No set, David é apresentado aos três atores que irão trabalhar na última sequência, a ser gravada logo após a próxima. Ele olha, pensa, anda um pouco com a cabeça baixa e as mãos para trás... Diz: "Acho que precisamos de um toque David Lynch aqui. Afinal, quem quer ver três personagens humanos, normais, em um filme de David Lynch?". O produtor aguarda uma resposta, que vem súbita: "Eu tenho umas fantasias de coelho lá em casa...". O produtor - antes tenso - sorri e, entusiasmado, brada em alegria: "Exatamente como em um filme de David Lynch".

Enquanto uma equipe de Alices corria atrás dos coelhos, um novo problema. Atrizes aguardavam orientação do diretor sobre a continuidade de uma cena, não descrita no roteiro. David Lynch vem até mim e pergunta: "Qual era aquela música da Kylie Minogue mesmo, aquela antiga, bem famosa?". Sem entender nada, respondi tímido: "Locomotion?". David sorriu e gritou para as meninas ensaiarem uma coreografia para "Locomotion". Loco, loco.
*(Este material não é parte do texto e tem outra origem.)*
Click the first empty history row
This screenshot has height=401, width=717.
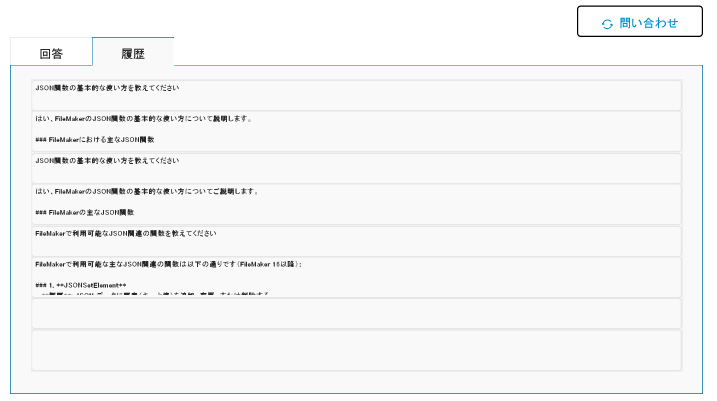[x=356, y=313]
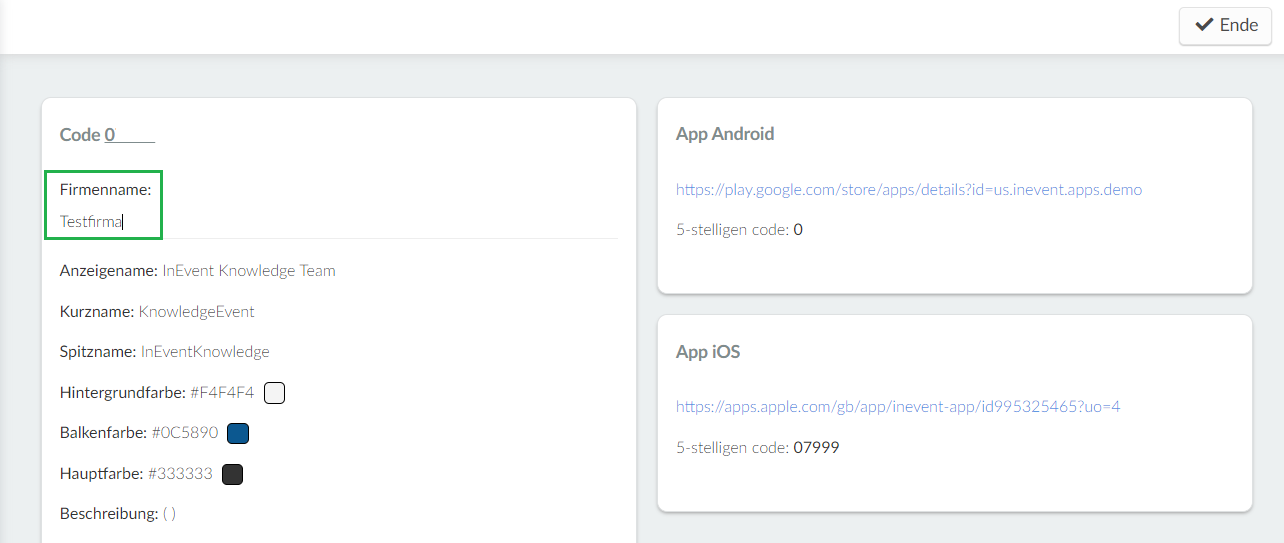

Os coelhos chegam, prontinhos para o abate, e acompanhandos por Laura Dern. A atriz pergunta a David Lynch qual sua motivação, a razão dos homens em traje de coelho, da dança. O diretor responde: "Laura, minha querida, esse é um problema para os espectadores resolverem. É isso o que eles esperam de um filme de David Lynch, um choque de realidade perdido no tempo, sem razões emocionais, mas também cheio de racionais emoções". Okey. Cheers!
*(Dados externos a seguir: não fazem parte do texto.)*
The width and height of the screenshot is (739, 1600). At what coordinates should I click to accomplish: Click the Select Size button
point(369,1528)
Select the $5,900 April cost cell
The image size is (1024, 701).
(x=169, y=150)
Durante a gravação, Mimosa apareceu e balançou seu sininho, todo fashion. Lynch, educado, pediu desculpas a todos e saiu andando vagarosamente com sua vaquinha por Mulholland Drive, cantarolando "Love Me Tender". Peguei minhas coisas e voltei para casa. Não sem antes roubar uma bituca de cigarro que David Lynch havia fumado e atirado no chão.

"Inland Empire" é um filme de David Lynch. O cineasta, assim como Jean Luc Godard, é uma caricatura de si mesmo, uma sombra do passado. Tudo o que vemos é falso, como a própria pretensão artística do diretor.
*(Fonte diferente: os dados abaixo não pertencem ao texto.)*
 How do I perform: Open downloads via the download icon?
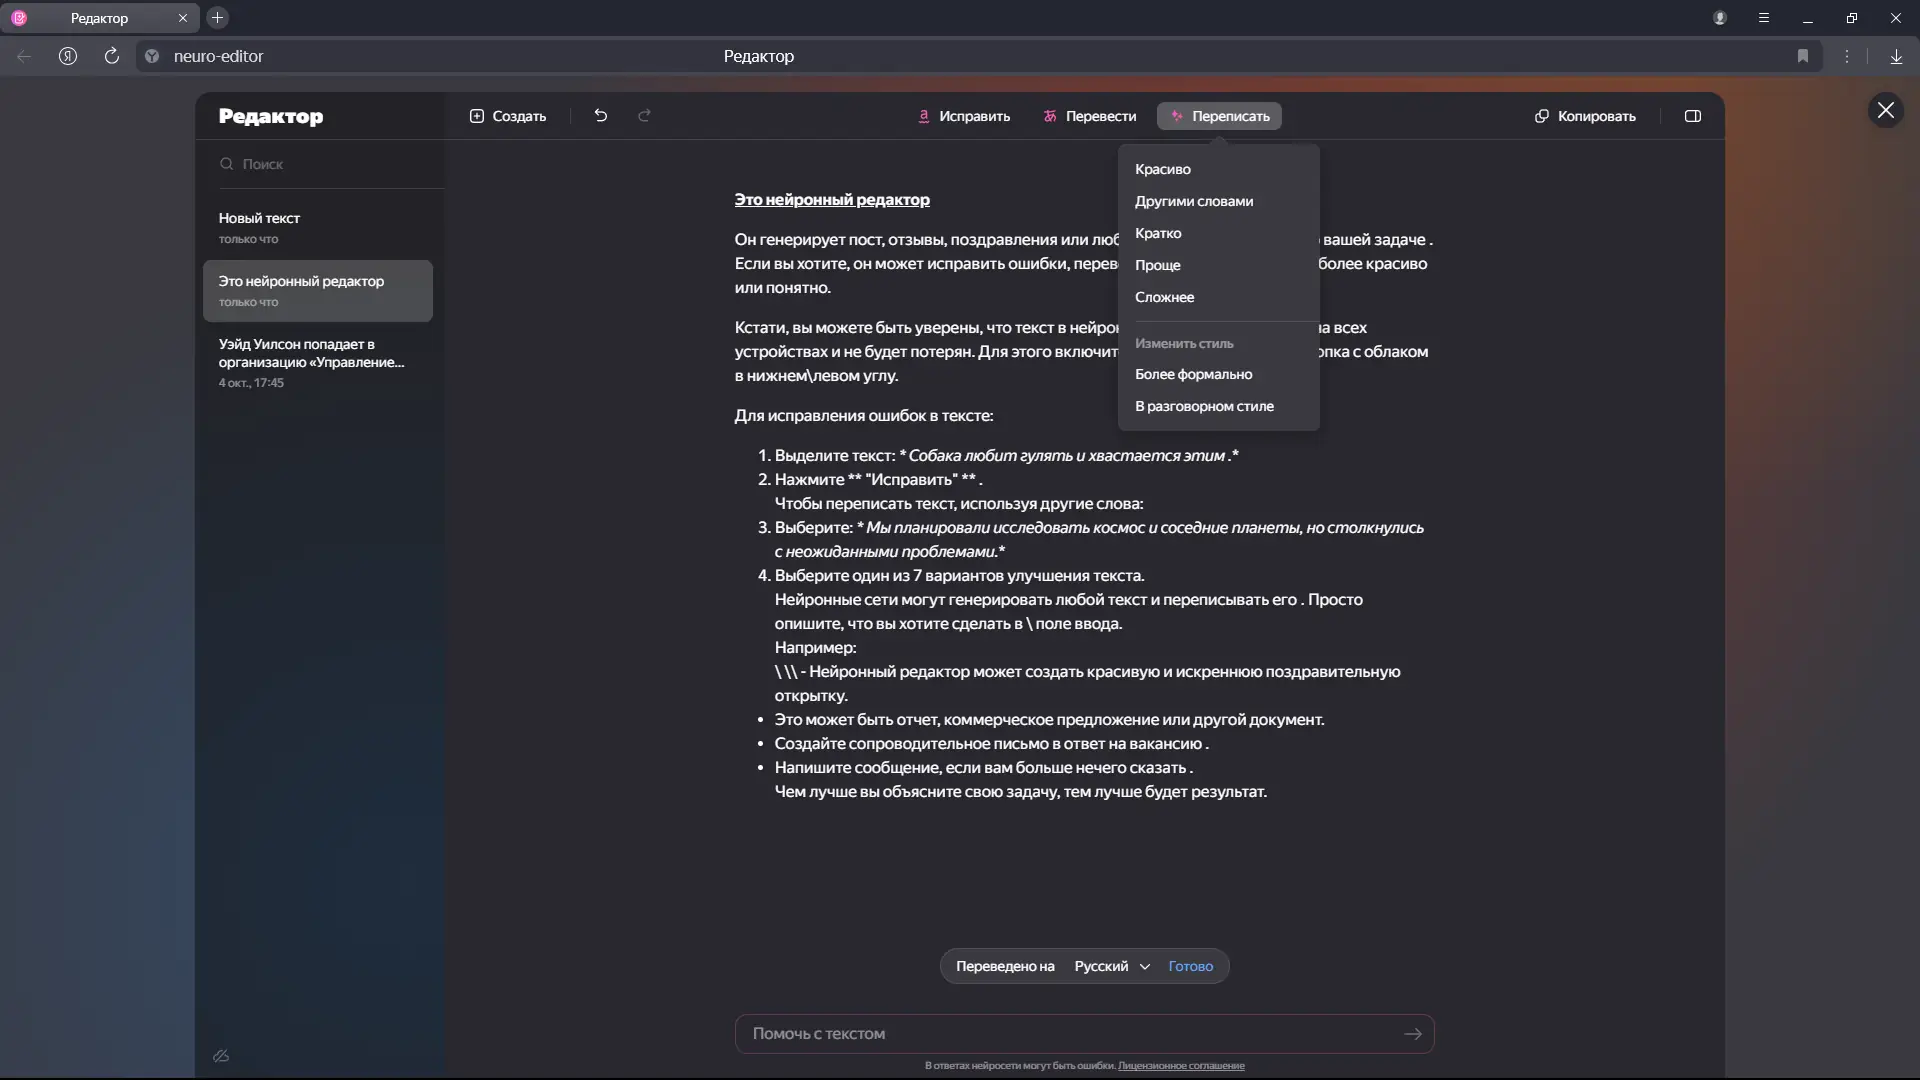tap(1896, 56)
Ao ver David Lynch sumir no horizonte com sua vaquinha, e já com a mala nas costas, pronto para retornar ao meu mundinho pacato e previsível, perguntei ao segurança do estúdio para onde eles estavam indo. "Para o brejo", disse ele.


(Trilha Sonora: Vários - VH1: The Big 80's)

2 Comments:

Anonymous Anônimo said...

Programão, hein? As filmagens estão rolando aqui em Sampa mesmo? Você deveria arrumar um freela na produção, já que se mostrou um ótimo assistente para assuntos aleatórios. rs

10:59 AM  
Blogger Unknown said...

hahaha Agora que vi que tudo não passou de um delírio seu.